Cada vez que les veo reunidos -a Bobby, a Joe, a Pacino, al señor Scorsese que les dirige en la penumbra- siento que participo en una cena con los viejos amigotes. Ellos, en el colegio, me sacaban casi treinta cursos de ventaja, y yo, para forzar el equilibrio universal, llevo más de treinta años quedando con ellos para ir al cine o para ver películas en mi salón. En mis muchos salones, en mis muchos destinos… 

Estos atorrantes, tan reales y tan ficticios, son las amistades más longevas que conservo. Pero no las más profundas, eso no, porque ellos son muy celosos de su vida privada y no suelen cotillear los excesos de la fama. Nuestra amistad no da para convertirlos en padrinos de mis hijos ni en albaceas de mis propiedades, pero sí para celebrar juntos estas películas que son las pequeñas alegrías de la vida, los ratos ganados a las tardes de invierno cuando ya no para de llover.

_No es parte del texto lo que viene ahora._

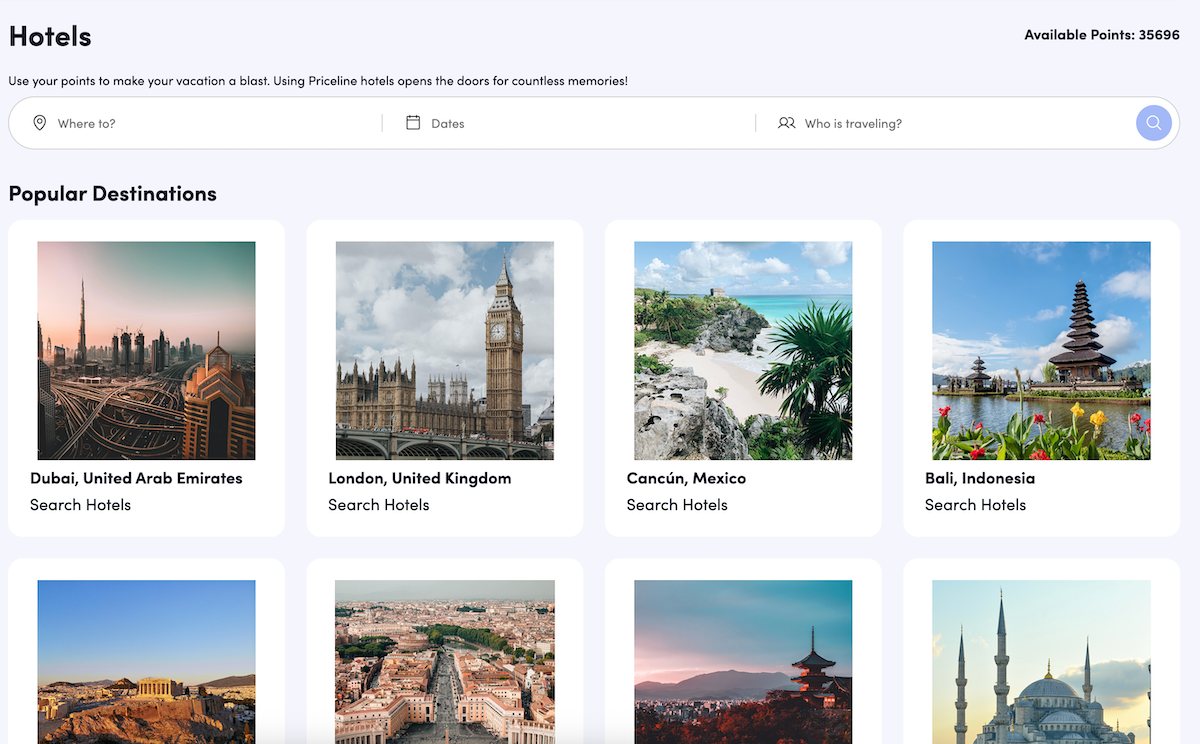The width and height of the screenshot is (1200, 744).
Task: Click the calendar icon beside Dates
Action: pyautogui.click(x=413, y=123)
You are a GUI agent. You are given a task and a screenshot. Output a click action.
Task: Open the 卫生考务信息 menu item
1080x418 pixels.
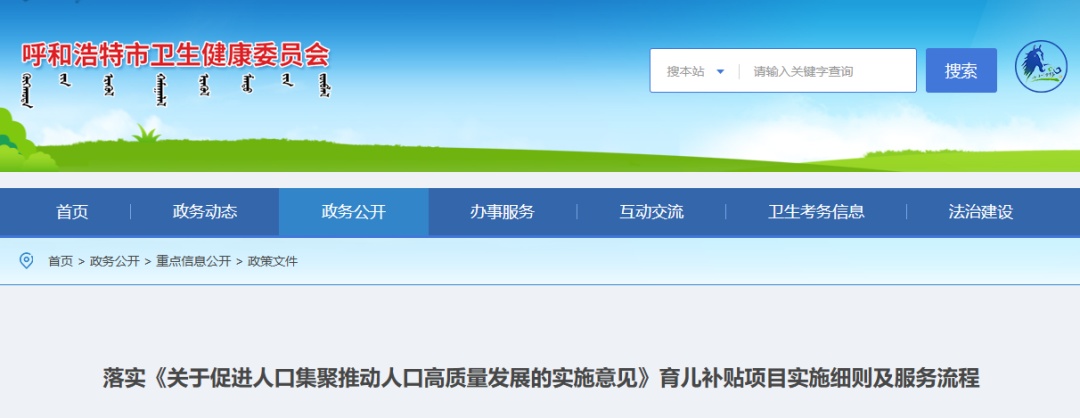tap(816, 212)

“El irlandés”. esta vez, lo reconozco, les ha salido demasiado larga. Cojonuda, pero demasiado larga. Confieso que he interrumpido tres veces la sesión del mismo modo que San Pedro negó tres veces a Jesús en un pecado que algunos exégetas consideran mortal de necesidad. Me he levantado una vez para mear, otra para abrir el frigorífico y otra, simplemente, para estirar las piernas por el pasillo, como se hacía antiguamente en los cines cuando ponían el rótulo de “Intermedio” y la gente salía a fumar o a debatir el derrotero de la trama. 

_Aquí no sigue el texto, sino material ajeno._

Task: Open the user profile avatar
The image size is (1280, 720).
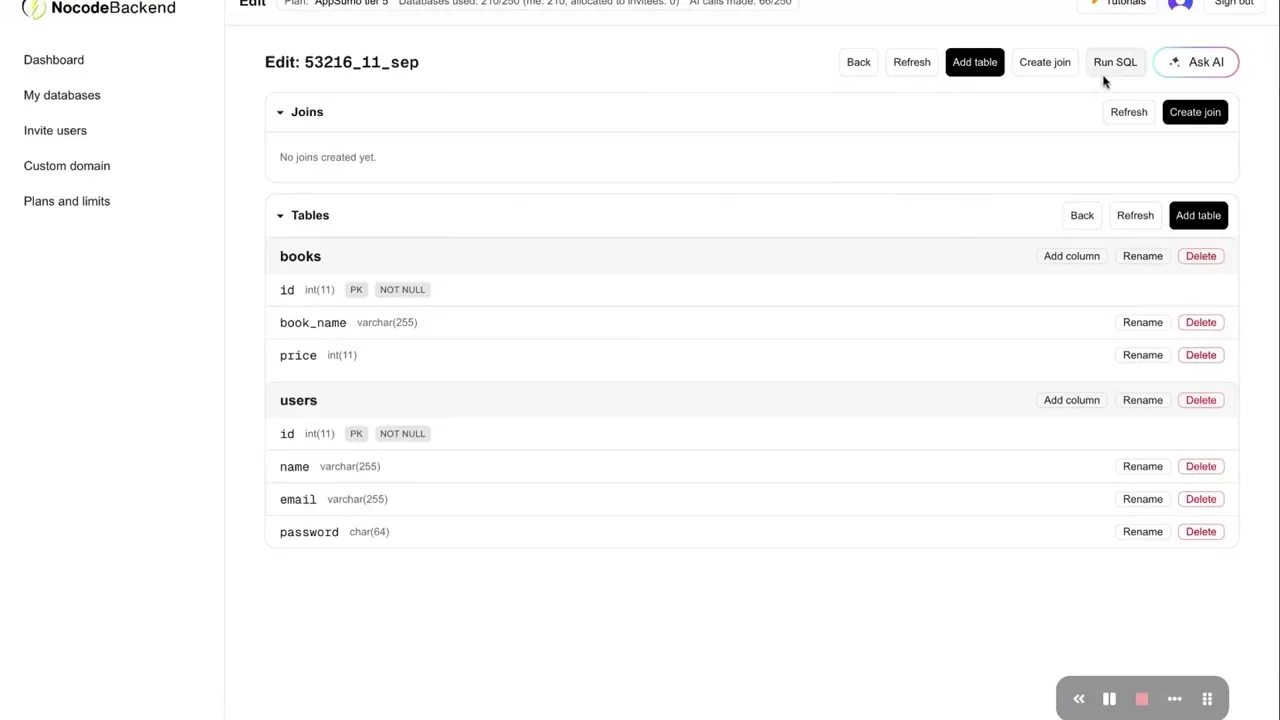Action: tap(1180, 4)
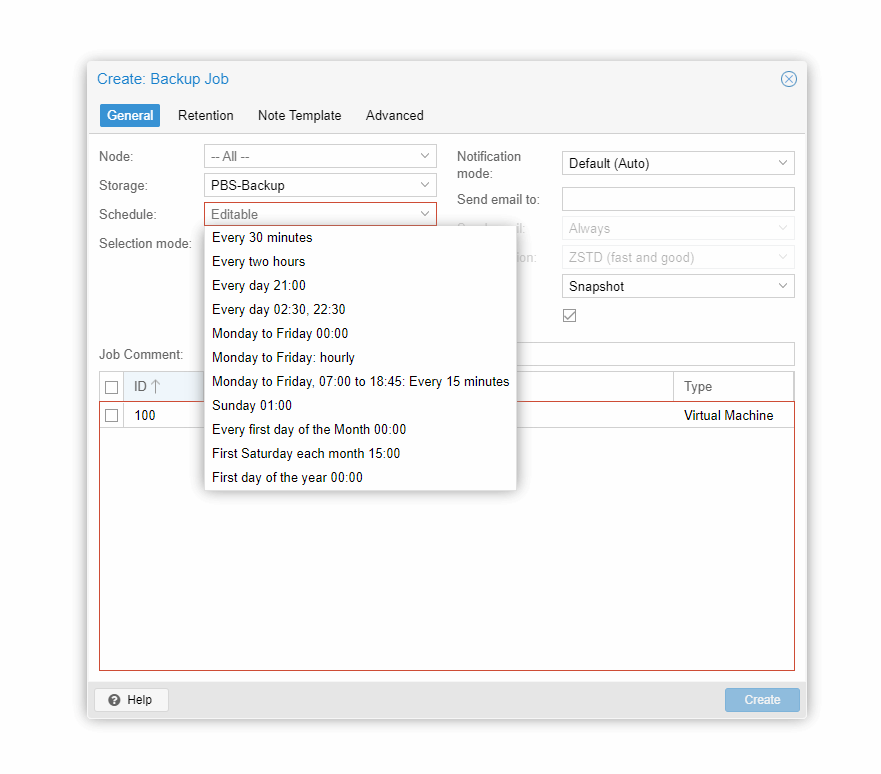Open the Notification mode dropdown

point(783,163)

En una sala de cine yo nunca hubiera perpetrado estos pecados contra el séptimo arte. Los cines eran lugares sagrados y las imágenes allí expuestas merecían el máximo respeto. Pero a los cines de mi pueblo jamás llegaron las homilías en latín subtitulado y los in-files consumían alimentos muy ruidosos y ajenos a las hostias consagradas. Es por eso que terminé apostatando de la misa dominical y siempre he visto “El irlandés” en la República Independiente de mi Casa, donde uno, la verdad, tampoco acaba nunca de concentrarse entre los estímulos del teléfono y las preocupaciones que a veces zumban como mosquitos o como balas de una traición inesperada.